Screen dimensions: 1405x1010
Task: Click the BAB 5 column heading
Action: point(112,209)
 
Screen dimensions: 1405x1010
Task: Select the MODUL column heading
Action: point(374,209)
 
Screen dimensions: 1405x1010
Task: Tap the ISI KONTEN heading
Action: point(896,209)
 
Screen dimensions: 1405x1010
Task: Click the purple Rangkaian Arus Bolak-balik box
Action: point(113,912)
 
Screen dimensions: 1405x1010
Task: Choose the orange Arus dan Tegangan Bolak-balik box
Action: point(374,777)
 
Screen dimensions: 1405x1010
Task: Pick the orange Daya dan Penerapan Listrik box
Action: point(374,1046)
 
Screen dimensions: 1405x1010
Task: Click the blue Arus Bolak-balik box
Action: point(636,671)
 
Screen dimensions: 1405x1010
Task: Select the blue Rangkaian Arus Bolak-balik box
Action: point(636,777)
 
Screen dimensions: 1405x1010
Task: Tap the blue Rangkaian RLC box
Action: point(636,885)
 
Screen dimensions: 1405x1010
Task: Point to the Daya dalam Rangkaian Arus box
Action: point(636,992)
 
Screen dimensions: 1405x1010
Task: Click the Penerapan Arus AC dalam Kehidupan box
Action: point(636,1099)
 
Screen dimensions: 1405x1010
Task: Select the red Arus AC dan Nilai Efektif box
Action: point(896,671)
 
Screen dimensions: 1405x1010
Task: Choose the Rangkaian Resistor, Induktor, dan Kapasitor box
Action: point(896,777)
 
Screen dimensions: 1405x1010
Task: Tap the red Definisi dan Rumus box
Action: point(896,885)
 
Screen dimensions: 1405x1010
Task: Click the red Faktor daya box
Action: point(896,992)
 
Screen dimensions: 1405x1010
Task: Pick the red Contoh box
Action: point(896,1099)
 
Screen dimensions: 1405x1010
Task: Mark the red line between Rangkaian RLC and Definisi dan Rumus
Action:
──────
Exercise goal: Reproduce the entire listing above, substituting "panel" for every "box" and leaving everything else unchanged.

Exercise answer:
Screen dimensions: 1405x1010
Task: Click the BAB 5 column heading
Action: point(112,209)
 
Screen dimensions: 1405x1010
Task: Select the MODUL column heading
Action: point(374,209)
 
Screen dimensions: 1405x1010
Task: Tap the ISI KONTEN heading
Action: point(896,209)
 
Screen dimensions: 1405x1010
Task: Click the purple Rangkaian Arus Bolak-balik panel
Action: point(113,912)
 
Screen dimensions: 1405x1010
Task: Choose the orange Arus dan Tegangan Bolak-balik panel
Action: point(374,777)
 
Screen dimensions: 1405x1010
Task: Pick the orange Daya dan Penerapan Listrik panel
Action: point(374,1046)
 
Screen dimensions: 1405x1010
Task: Click the blue Arus Bolak-balik panel
Action: point(636,671)
 
Screen dimensions: 1405x1010
Task: Select the blue Rangkaian Arus Bolak-balik panel
Action: point(636,777)
 
Screen dimensions: 1405x1010
Task: Tap the blue Rangkaian RLC panel
Action: point(636,885)
 
Screen dimensions: 1405x1010
Task: Point to the Daya dalam Rangkaian Arus panel
Action: point(636,992)
 
Screen dimensions: 1405x1010
Task: Click the Penerapan Arus AC dalam Kehidupan panel
Action: point(636,1099)
 
Screen dimensions: 1405x1010
Task: Select the red Arus AC dan Nilai Efektif panel
Action: point(896,671)
 
Screen dimensions: 1405x1010
Task: Choose the Rangkaian Resistor, Induktor, dan Kapasitor panel
Action: point(896,777)
 
Screen dimensions: 1405x1010
Task: Tap the red Definisi dan Rumus panel
Action: point(896,885)
 
Screen dimensions: 1405x1010
Task: Click the red Faktor daya panel
Action: point(896,992)
 
Screen dimensions: 1405x1010
Task: Pick the red Contoh panel
Action: point(896,1099)
 
Screen dimensions: 1405x1010
Task: Mark the red line between Rangkaian RLC and Definisi dan Rumus
Action:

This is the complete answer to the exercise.